(MATERIAL FOR THIS EXERCISE)
::::::::::

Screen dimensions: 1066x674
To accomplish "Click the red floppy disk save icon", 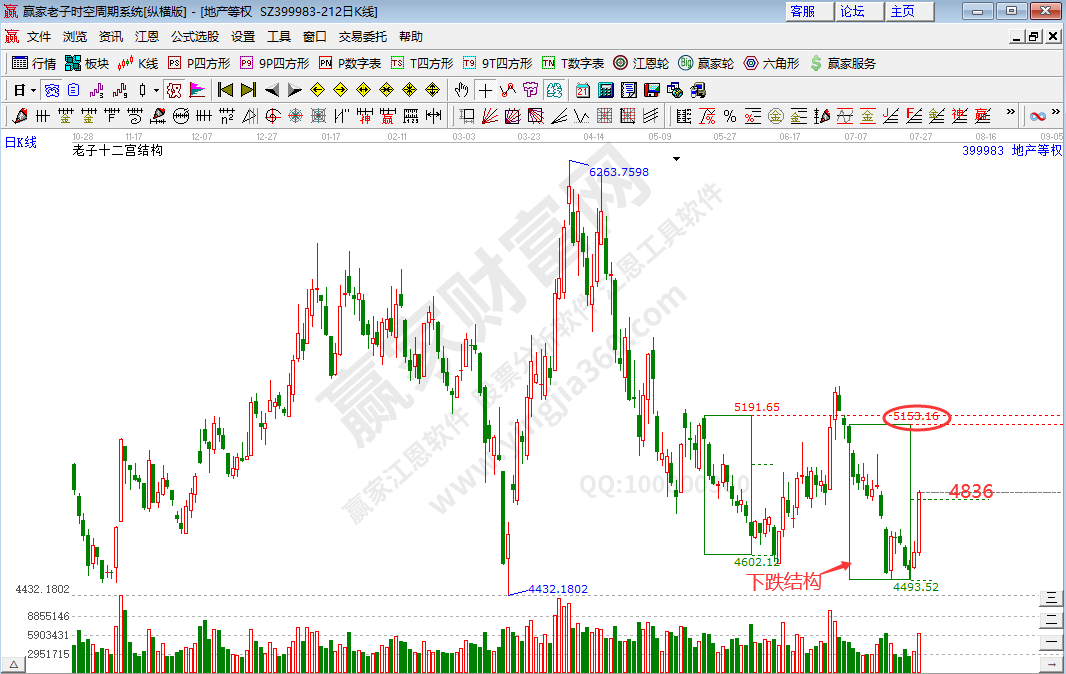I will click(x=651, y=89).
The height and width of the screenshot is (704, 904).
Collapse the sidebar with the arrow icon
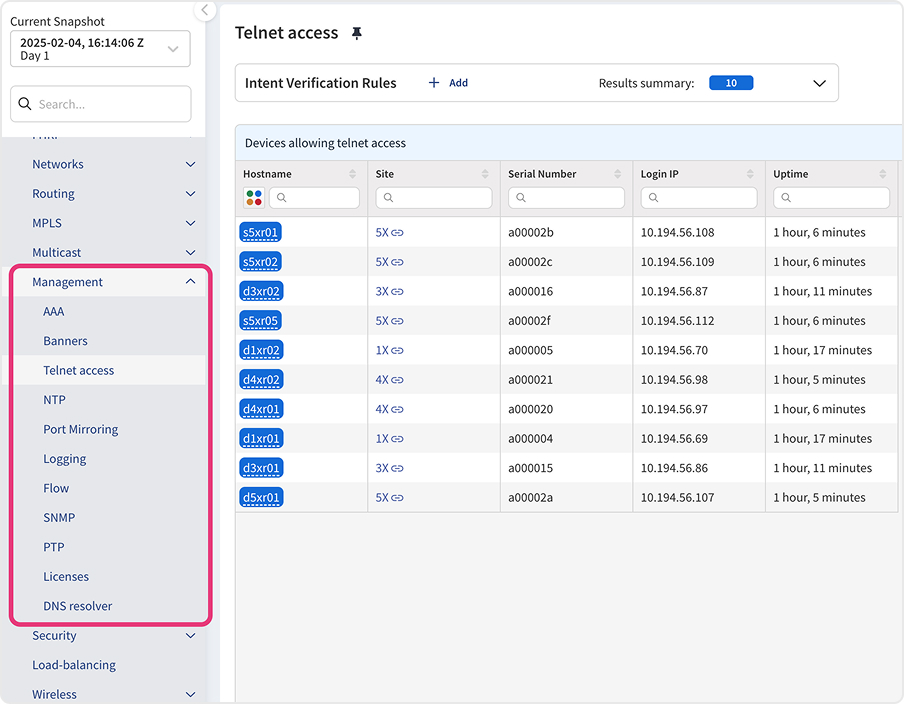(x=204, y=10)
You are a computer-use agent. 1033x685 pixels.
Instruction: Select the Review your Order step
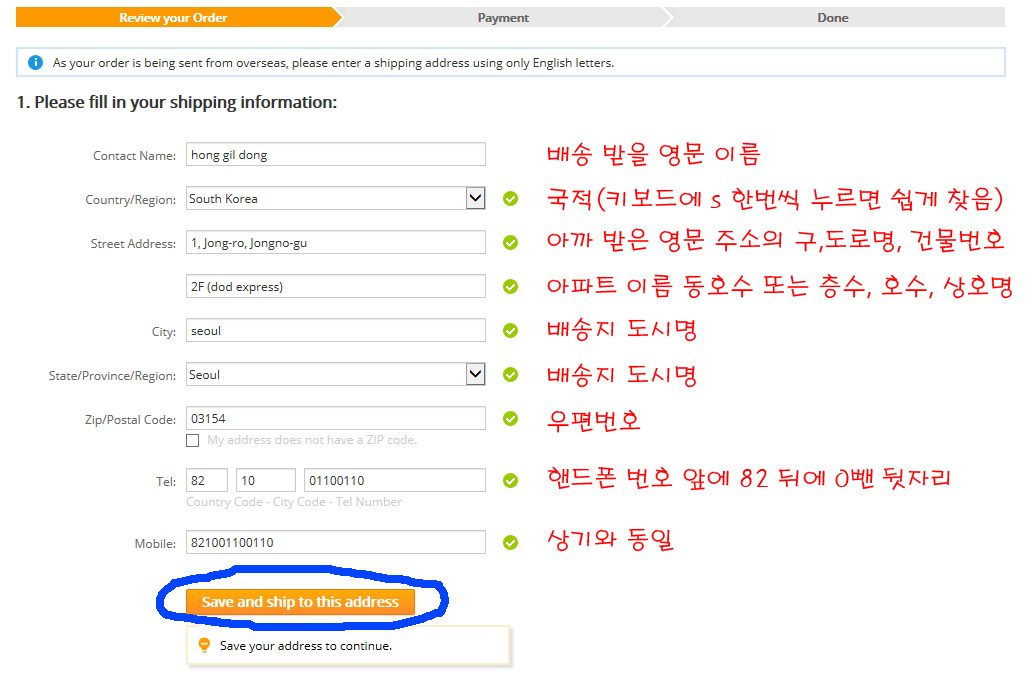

::::::::::

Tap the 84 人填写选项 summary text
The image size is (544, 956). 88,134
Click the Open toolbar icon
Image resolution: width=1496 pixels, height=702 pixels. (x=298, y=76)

::::::::::

(STATED PROBLEM) Return every line of the listing above that contains the string "pixels".

(SOLUTION TO THE EXERCISE)
You are a computer-use agent. 1033x685 pixels.
Image resolution: width=1496 pixels, height=702 pixels. (x=298, y=76)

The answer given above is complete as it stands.